Up to and including the line that contains "The height and width of the screenshot is (866, 1541).", reproduce every line exactly, beginning with the first line below.

(Collected data entries)
+-------+
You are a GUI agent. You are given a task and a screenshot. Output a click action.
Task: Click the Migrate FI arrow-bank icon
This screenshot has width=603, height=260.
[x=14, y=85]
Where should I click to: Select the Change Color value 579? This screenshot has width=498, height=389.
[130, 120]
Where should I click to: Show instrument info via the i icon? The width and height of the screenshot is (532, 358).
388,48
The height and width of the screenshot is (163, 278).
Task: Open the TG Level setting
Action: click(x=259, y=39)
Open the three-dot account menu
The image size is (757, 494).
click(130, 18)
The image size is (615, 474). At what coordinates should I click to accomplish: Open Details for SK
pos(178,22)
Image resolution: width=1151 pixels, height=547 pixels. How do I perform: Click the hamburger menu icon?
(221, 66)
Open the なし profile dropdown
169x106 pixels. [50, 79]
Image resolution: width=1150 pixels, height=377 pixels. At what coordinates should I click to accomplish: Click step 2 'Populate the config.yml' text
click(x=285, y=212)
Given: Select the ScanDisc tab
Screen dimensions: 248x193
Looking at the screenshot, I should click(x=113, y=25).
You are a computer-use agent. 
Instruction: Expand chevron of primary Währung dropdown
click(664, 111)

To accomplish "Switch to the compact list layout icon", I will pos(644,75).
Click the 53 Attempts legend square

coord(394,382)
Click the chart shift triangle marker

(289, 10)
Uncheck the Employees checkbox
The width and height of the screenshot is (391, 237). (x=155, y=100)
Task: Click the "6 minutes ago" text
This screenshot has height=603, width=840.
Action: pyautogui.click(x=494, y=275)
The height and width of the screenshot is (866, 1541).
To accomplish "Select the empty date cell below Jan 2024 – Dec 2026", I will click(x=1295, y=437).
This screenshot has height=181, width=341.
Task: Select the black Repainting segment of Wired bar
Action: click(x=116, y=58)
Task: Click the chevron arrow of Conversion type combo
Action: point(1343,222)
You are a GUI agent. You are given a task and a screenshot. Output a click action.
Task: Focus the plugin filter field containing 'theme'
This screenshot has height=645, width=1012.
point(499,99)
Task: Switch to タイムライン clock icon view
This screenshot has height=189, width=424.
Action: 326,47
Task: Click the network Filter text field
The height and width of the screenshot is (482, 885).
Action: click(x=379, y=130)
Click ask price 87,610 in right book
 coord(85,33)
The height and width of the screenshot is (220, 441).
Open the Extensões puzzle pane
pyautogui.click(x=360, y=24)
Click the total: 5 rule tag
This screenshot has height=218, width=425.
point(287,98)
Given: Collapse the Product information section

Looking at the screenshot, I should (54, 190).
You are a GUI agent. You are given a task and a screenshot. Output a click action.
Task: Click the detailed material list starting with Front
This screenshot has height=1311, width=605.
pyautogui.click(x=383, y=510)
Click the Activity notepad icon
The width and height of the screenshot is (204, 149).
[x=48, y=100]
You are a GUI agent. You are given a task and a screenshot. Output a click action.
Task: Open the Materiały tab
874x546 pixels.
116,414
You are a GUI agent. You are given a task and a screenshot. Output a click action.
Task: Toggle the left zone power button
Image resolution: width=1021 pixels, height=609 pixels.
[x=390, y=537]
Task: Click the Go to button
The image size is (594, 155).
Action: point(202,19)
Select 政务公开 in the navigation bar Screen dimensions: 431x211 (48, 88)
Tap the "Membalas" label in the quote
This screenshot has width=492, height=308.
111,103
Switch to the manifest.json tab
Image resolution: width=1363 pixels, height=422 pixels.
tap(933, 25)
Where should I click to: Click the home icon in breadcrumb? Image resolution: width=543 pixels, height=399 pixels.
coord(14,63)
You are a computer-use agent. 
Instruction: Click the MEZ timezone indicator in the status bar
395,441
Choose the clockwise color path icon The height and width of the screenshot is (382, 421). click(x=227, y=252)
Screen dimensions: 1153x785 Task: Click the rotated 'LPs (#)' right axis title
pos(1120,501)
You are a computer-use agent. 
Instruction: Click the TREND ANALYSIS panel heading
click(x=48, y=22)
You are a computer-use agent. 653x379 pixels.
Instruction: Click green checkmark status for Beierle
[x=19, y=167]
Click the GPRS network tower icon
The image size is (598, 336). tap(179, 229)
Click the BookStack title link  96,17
+-------+
[Completed exercise]
You are a GUI agent. You are given a task and a screenshot. Output a click action.
Task: Click the Migrate FI arrow-bank icon
This screenshot has width=603, height=260.
[x=14, y=85]
Where should I click to: Select the Change Color value 579? This screenshot has width=498, height=389.
[130, 120]
Where should I click to: Show instrument info via the i icon? The width and height of the screenshot is (532, 358).
388,48
The height and width of the screenshot is (163, 278).
Task: Open the TG Level setting
Action: click(x=259, y=39)
Open the three-dot account menu
The image size is (757, 494).
click(130, 18)
The image size is (615, 474). At what coordinates should I click to accomplish: Open Details for SK
pos(178,22)
Image resolution: width=1151 pixels, height=547 pixels. How do I perform: Click the hamburger menu icon?
(221, 66)
Open the なし profile dropdown
169x106 pixels. [50, 79]
Image resolution: width=1150 pixels, height=377 pixels. At what coordinates should I click to accomplish: Click step 2 'Populate the config.yml' text
click(x=285, y=212)
Given: Select the ScanDisc tab
Screen dimensions: 248x193
Looking at the screenshot, I should click(x=113, y=25).
You are a computer-use agent. 
Instruction: Expand chevron of primary Währung dropdown
click(664, 111)

To accomplish "Switch to the compact list layout icon", I will pos(644,75).
Click the 53 Attempts legend square

coord(394,382)
Click the chart shift triangle marker

(289, 10)
Uncheck the Employees checkbox
The width and height of the screenshot is (391, 237). (x=155, y=100)
Task: Click the "6 minutes ago" text
This screenshot has height=603, width=840.
Action: pyautogui.click(x=494, y=275)
The height and width of the screenshot is (866, 1541).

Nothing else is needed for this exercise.